Kijken naar de reeënbronst
De reeënbronst krijgt over het algemeen minder (publieke) aandacht dan de hertenbronst. Hoewel het festijn van burlende edelherten zeker niet te versmaden valt, kijk ik toch liever naar de reeënbronst.
De reeënbronst heeft niet het massale brullen en matten voor een harem dat ietwat bedeesd de uitkomst van de strijd afwacht. Het spel is subtieler en speelt zich niet zozeer met concurrerende mannetjes af, maar met de geit. Als het haar behaagt, mag de bok. En het behaagt haar niet zomaar. Het is hard to get op z’n best.
Vorige week –op een broeierige avond- zag ik weer eens prachtig hoe dat gaat.
Wilde sprint
Op een stil graslandje tussen een aantal percelen hakhoutstruweel liep een reegeit als de onschuld zelve te grazen. Aan de bosrand verscheen een bok, die een soort quasi-nonchalant wat rondkeek, hier en daar een grasspriet at en hé, wat toevallig, bij de reegeit uitkwam. Toen hij haar op een aantal meters was genaderd begon hij te flemen (met uitgestoken tong de geur van de geit opsnuiven). Dat werd hem teveel, zoveel vrouwelijkheid op een broeierige avond is niet te dragen. Zijn voorzichtig scharrelen sloeg om in een wilde sprint naar de geit, die het op een lopen zette. In een grote cirkel achtervolgde de bok haar.
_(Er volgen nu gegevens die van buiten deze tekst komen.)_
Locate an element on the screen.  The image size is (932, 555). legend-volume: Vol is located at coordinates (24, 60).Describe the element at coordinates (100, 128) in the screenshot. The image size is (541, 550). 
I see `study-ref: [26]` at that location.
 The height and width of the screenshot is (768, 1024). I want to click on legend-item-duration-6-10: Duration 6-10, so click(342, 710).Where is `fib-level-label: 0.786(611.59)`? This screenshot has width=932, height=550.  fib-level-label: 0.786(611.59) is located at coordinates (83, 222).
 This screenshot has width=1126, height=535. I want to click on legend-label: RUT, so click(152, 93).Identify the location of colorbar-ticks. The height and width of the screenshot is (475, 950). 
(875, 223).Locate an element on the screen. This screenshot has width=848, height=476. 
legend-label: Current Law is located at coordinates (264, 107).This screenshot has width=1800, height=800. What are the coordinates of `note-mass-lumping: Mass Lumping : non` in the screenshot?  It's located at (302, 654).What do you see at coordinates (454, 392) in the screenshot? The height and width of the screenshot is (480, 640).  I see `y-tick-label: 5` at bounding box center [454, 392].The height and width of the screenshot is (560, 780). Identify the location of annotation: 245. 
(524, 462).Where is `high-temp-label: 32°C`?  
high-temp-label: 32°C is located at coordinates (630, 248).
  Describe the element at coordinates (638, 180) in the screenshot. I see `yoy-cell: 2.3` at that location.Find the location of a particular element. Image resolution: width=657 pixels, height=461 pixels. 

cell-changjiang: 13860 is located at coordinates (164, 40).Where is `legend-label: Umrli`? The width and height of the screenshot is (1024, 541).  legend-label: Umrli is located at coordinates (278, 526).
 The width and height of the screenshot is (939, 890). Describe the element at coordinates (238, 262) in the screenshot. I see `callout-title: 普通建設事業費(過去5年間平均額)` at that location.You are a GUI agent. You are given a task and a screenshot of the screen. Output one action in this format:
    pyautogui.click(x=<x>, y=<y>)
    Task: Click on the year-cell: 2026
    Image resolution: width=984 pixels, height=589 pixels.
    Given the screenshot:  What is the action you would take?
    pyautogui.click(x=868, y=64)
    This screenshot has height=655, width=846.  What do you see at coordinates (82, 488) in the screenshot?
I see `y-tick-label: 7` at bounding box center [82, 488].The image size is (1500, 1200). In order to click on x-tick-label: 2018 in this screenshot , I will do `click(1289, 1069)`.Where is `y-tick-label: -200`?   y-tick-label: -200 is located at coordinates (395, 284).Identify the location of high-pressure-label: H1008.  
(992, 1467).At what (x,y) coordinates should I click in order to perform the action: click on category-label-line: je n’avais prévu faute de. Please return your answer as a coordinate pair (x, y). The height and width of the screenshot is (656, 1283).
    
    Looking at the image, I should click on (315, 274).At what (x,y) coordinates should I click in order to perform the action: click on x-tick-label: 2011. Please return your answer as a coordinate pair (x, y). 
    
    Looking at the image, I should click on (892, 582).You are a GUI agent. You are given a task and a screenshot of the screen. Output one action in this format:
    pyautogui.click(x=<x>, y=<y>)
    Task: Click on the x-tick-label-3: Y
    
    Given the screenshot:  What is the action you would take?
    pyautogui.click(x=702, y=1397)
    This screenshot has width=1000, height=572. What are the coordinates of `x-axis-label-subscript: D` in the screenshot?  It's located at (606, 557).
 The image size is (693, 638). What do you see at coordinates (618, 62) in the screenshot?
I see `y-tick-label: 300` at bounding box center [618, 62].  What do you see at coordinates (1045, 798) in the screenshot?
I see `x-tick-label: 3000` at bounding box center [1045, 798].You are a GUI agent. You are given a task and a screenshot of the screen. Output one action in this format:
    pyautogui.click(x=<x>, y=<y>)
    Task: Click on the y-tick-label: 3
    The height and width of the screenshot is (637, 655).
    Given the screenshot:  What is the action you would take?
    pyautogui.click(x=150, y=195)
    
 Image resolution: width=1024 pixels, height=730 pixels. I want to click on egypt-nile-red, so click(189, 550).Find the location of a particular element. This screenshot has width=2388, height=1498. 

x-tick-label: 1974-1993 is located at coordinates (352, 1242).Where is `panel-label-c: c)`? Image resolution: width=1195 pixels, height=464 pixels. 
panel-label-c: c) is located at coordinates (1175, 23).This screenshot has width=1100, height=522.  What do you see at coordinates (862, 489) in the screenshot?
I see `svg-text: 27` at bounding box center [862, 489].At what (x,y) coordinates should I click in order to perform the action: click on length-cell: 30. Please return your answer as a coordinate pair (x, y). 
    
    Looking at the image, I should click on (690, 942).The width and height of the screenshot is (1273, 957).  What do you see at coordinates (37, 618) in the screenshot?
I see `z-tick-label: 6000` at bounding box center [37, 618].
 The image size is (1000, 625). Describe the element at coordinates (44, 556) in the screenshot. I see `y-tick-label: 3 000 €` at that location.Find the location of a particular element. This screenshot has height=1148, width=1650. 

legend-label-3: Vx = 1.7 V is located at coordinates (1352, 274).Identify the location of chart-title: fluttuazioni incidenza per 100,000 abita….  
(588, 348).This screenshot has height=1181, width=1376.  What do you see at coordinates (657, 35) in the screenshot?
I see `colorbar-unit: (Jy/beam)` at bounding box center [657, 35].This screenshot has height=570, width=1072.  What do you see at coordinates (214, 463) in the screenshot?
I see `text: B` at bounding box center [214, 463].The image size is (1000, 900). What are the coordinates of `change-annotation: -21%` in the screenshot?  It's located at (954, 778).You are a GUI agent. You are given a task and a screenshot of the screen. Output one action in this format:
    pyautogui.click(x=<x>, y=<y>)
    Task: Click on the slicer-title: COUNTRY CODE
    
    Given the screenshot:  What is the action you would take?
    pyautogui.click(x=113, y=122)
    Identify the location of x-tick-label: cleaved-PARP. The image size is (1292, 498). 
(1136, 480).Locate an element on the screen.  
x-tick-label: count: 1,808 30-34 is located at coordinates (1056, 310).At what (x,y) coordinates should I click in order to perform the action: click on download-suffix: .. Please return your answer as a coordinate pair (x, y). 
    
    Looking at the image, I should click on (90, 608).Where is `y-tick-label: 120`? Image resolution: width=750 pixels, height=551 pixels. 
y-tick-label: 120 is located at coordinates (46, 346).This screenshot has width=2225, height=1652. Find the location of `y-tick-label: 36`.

Het hele volgende uur bestond uit dit spel. Rondjes rennen, stoppen en weer rennen. Toen de geit bepaalde dat het moment rijp was, mocht de bok paren. Ook dit gaat anders bij edelherten, althans wat context betreft. Geen ruw zegevieren onder het oog van verslagen tegenstanders en nog tien dames (zoals bij edelherten), maar in de intieme schemer van de bosrand wordt het leven bestendigd. Ik kreeg bijna de neiging me te excuseren en een keer te kuchen. Als iemand die ongewild in de rol van voyeur is beland.
Toen de nacht alles veranderde in stille schimmen ben ik bij het licht van de opkomende maan en het klagend roepen van de bosuilen zacht weggegaan.